J’ai vu Bashung sur scène à deux reprises, au début et à la fin. La première fois, c’était dans mon patelin, au Théâtre communal de La Louvière. On était au milieu des années 80. Un copain, fan de rock et de punk, grand habitué des salles de concert, toujours au faîte de la moindre actualité musicale « digne de ce nom », m’y avait emmené. Le nom de Bashung ne m’était bien sûr pas étranger mais, à vrai dire, je ne le connaissais que très peu, n’ayant jamais acheté un seul de ses disques. En fait, ce concert constituait une véritable expérience pour moi qui, une fois n’était pas coutume, sortais des sentiers battus de la culture pop & rock plébiscitée à la radio ou à la télévision.

Alain Bashung n’en était pourtant plus à ses balbutiements. Après dix ans de galère et de compromis frustrants jusqu’à la résignation, il était sorti de l’anonymat avec deux énormes tubes, Gaby oh Gaby et Vertige de l’amour. Pour ensuite casser ces précieux cadeaux – détruire l’acquis pour s’en aller là où on ne l’attend pas, « oser l’imprudence », sera toujours une constante chez lui – et enchaîner des albums très personnels, totalement en marge, complètement casse-gueule qui se révélèrent presqu’à chaque fois autant de bides commerciaux.

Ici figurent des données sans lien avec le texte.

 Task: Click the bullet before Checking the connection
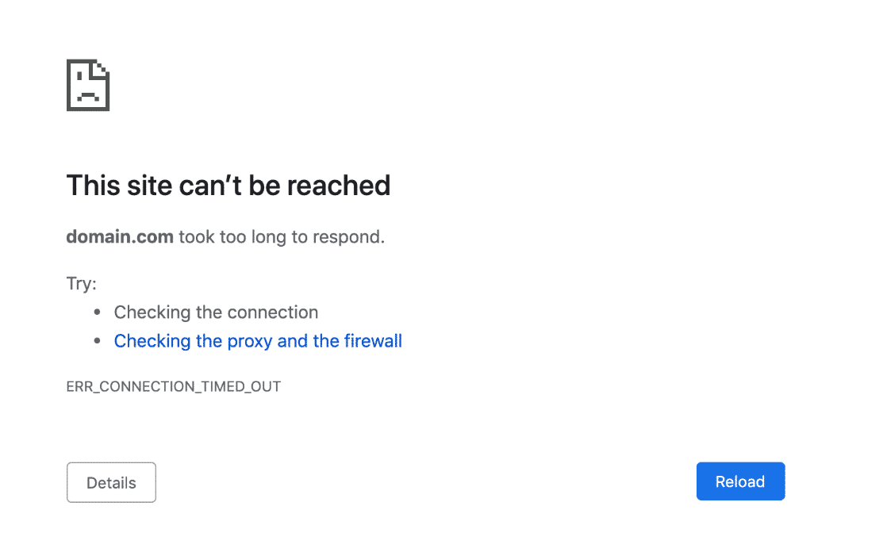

Et même si la critique autorisée encensait le plus souvent la singularité des textes de ses chansons alliée à une démarche authentiquement rock dans un paysage musical français très peu habitué à ça, Bashung continuait de marcher sur une ligne blanche, entre gouffre financier et vertiges alcoolisés, qui pouvait le voir disparaître du jour au lendemain.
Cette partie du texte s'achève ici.